» **Data excerpts**:
[Start of Attachment]

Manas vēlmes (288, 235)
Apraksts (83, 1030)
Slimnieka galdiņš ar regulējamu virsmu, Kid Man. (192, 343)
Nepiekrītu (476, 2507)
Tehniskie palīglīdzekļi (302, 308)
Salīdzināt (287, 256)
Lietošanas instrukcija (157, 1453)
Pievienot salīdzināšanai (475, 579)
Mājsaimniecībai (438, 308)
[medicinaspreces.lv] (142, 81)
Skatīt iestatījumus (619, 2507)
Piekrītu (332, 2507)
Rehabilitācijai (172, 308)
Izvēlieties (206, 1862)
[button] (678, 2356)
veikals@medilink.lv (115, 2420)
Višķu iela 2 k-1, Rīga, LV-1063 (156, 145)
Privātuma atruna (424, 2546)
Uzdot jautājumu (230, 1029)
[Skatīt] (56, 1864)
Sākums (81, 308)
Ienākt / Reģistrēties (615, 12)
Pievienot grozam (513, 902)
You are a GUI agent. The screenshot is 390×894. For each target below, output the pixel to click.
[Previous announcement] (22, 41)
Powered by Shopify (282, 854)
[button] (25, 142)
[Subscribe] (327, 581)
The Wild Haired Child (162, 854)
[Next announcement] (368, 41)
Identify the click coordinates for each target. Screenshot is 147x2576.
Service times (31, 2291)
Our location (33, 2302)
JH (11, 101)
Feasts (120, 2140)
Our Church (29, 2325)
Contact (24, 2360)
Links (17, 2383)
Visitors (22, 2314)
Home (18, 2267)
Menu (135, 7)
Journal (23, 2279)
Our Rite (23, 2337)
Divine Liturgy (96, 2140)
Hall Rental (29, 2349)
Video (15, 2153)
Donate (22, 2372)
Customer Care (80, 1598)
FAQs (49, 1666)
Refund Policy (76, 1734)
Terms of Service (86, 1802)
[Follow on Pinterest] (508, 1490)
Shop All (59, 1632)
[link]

[End of Attachment]

» **Goal of the exercise**: Considering only the data above, return the lines in which "announcement" occurs.

» **Solution below**:
[Previous announcement] (22, 41)
[Next announcement] (368, 41)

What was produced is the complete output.